Thursday, April 27th 2000 01:28AM
i don't feel like using a cliche' here, and i can't think of anything new...so this is my subject line

one hour after 4-26-00

today was a wonderfuly splendid day all around really. Actually, the earlier parts, which involved classes, were less splendid, i just could NOT focus on anything my teachers were explaining today..hopefully the text books will explain it all to me in bweka-language...
this afternoon i played in a studio recital. i played Serenata De Sevile on the piano, and i played it VERY well! i only made a few minor mistakes, and i didn't panic over them, jsut kept going..i imagine no one really even noticed those! this makes me happy:)
after the recital i couldn't go to work study, because mr young had already left for the day, so i ventured back to the dorm planning to do laundry, only to discover that all the washers had about 20 minutes left on them...so i skiped laundry and jsut bummed around till diner time (the food SUCKED but i'm over that)
after dinaer i drove myself to church for college bible study, where we talked about how many times jesus says something about being "sent" in the book of john, there are supposed to be something around 43 times that jesus talks about the father sending him here...i am going to study that some more tongiht, and i'll perhaps post my findings at a later date eh..it is really interesting, especailly with the climax verse ben showed us. i think i'll jsut elave you guys in suspense untill then though:)
on the way home from church i popped in my rich mullens tape (the one with the christmas song on it, and hold em jesus, and the colour green)and i drove generally towards school. upon getting the the place i was supposed to turn onto lincoln road, i decided not to, and jsut kept going straight, simply because i never ahd done that..an could not rember what was back there....so i drove and drove and came to the end of that highway, and took a left, and hoped i knew where i was or how to get back if i got lost...i crossed another main road but didnt' rember where it came out at, so i kept going untill i found myself right at highway 11, which is where i would have ended up if i'd turned on linclon, yet i was a few blocks out of the way..it was a nice drive:) tip of the day: take the long way home while listening to a dead guy.
after i got back on campus i went to the music building to practice, and i practiced VERY well! i feel very good about all of my music, and am starting to really put some good expression into it..it is becomeing a part of me now. when i sing about the lass from the low contree, i find myself really feeling "oh sorrow! sing sorrow!" it almost made me cry...
i left the music building in time to go to bsu, which i felt a huge compulsion to go to tonight. odd becuase i usualy don't go, mot of the eyar i have not gone..but tonight i went, and it was GREAT! we had a different praise band in tonight, it was marc lewis and the rest of that band he's in, they did really well..but then again, praise music always sounds awesome to me. we sang praises the ENTIRE hour of bsu!! it was relaly really a refreshment that i needed.
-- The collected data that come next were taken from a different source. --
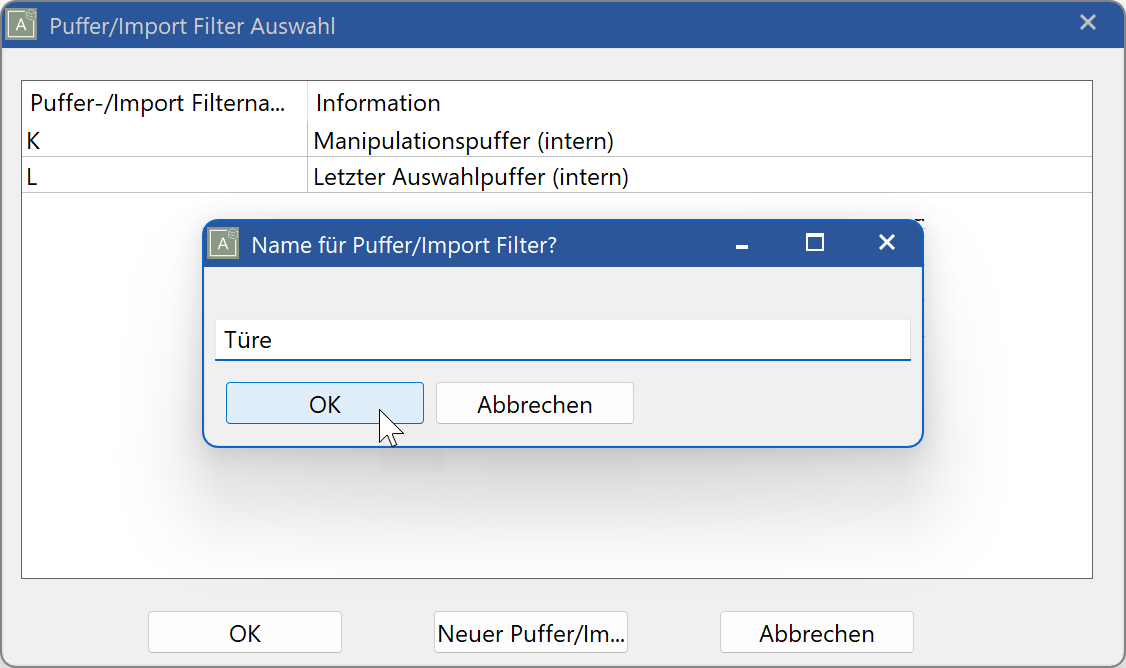Click the app icon in the main dialog title bar
The image size is (1126, 668).
coord(24,22)
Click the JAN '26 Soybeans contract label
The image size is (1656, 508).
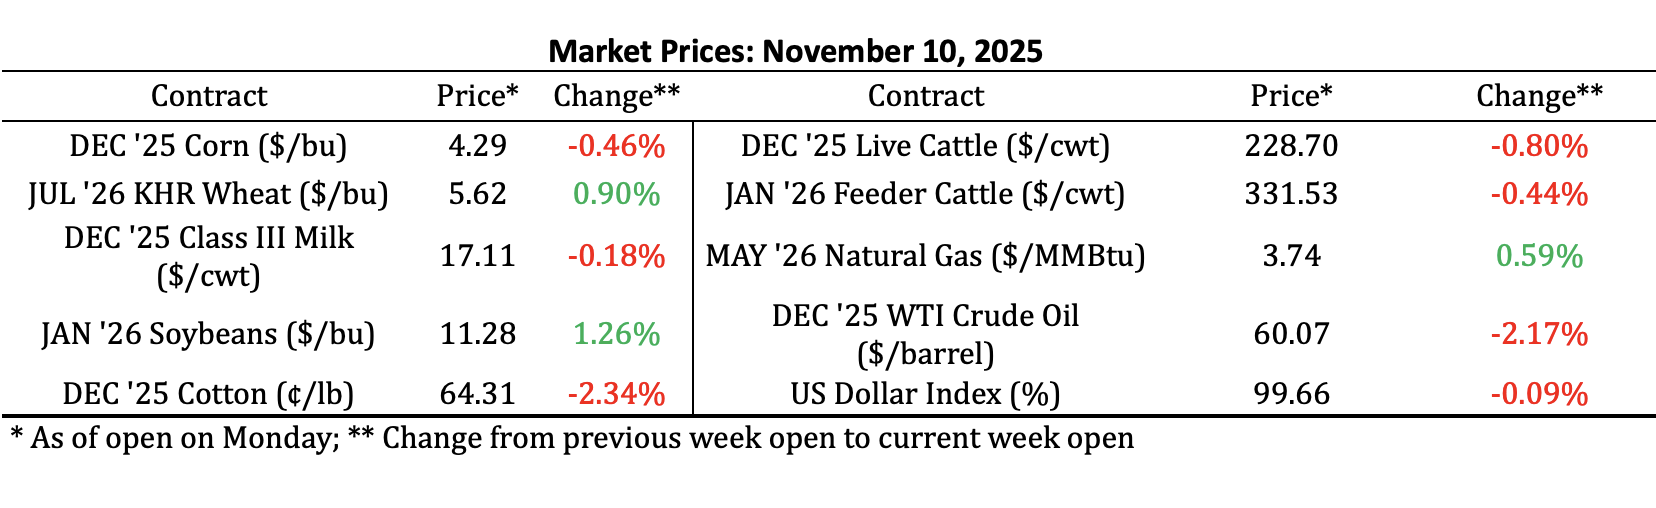click(208, 333)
one thing i've noticed about when i do go to bsu...i walk in by myself and stay basically by myself as other people find someone to sit with and laugh with...i sit and watch, and contemplate all that is going on. i've often had people stop and check on me to be sure i'm feeling okay..i guess my quiet alone contemplative look is not as happy is it ought to be..i should work a more pleasent alone look:) i honestly felt GREAT tonight! but when brandon asked if i was okay, it almost made me cry...i guess because if someone thinks i'm not okay, i almost want to make them happy and be "not okay" so they can feel needed? i dunno...
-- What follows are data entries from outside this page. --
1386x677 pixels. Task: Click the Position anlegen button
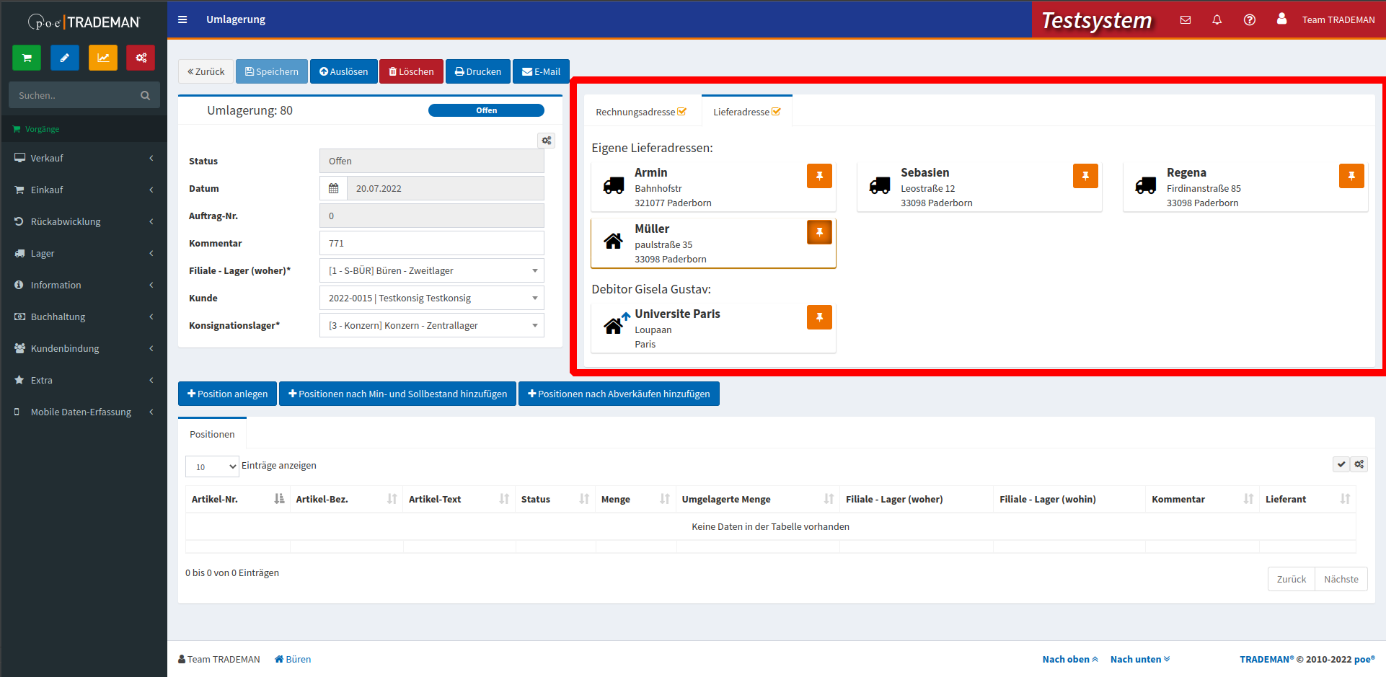click(227, 394)

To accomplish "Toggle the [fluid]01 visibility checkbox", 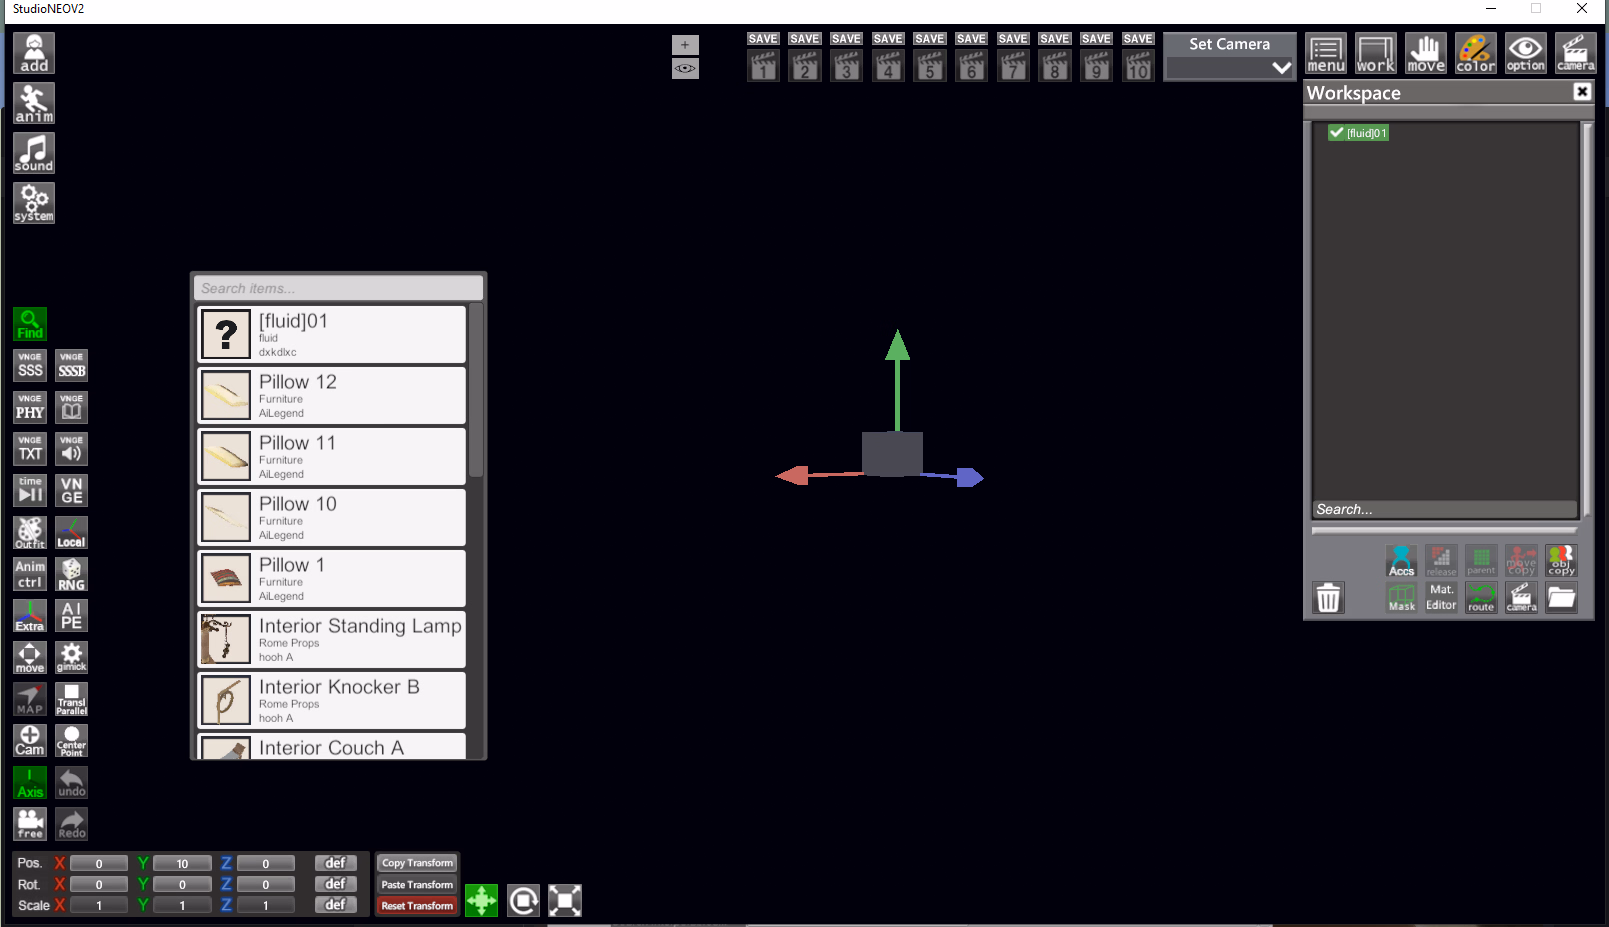I will coord(1336,133).

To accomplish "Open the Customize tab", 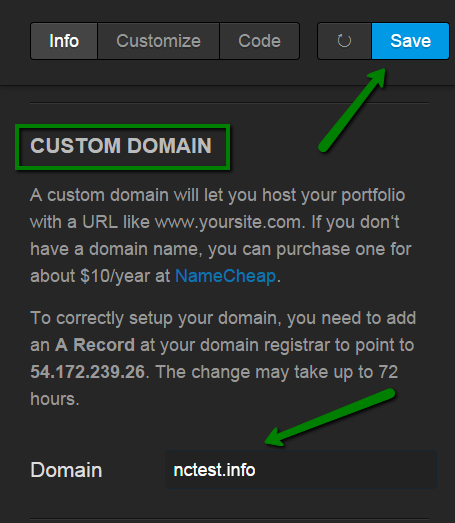I will (158, 41).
well, after a bit, kara came in and sat on my row with me, as she always does when i'm there...funny, we tend to spuratically show up on all the same nights. she's so sweet...
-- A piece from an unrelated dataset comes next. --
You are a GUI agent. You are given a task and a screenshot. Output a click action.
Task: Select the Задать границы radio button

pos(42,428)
after bsu, i was in a very much mood to take joulie and me to ihop, so i called around to see if nyone else was going, and no one esle was around a phone, so i drove the two of us there and we sat down at a table and ordered our food. i got pbuttermilk pancakes with strawberries and hipped cream, and joulie got an omlette and pancakes. shortly after we go our food (amazingly fast..before the waitress even got silverware and drinks to the table!) cassie, ashton, and daniel came in so we shifted to a larger table and hung out with them for a couple of hours. i'm really sad that we've only got another week or two of our IHOP gatherings left this year...and daniel isn't even going to be back in the fall...i'll miss him so much...the dork
so after leaving IHOP around midnight, we went back to school and this is where i am now...sitting here journaling and listening to the juliana theory yet again.

mornings of grogginess
days of accomplishment
clear nights filled with laughter

and i don't have an 8-o-clock class in the morning!!!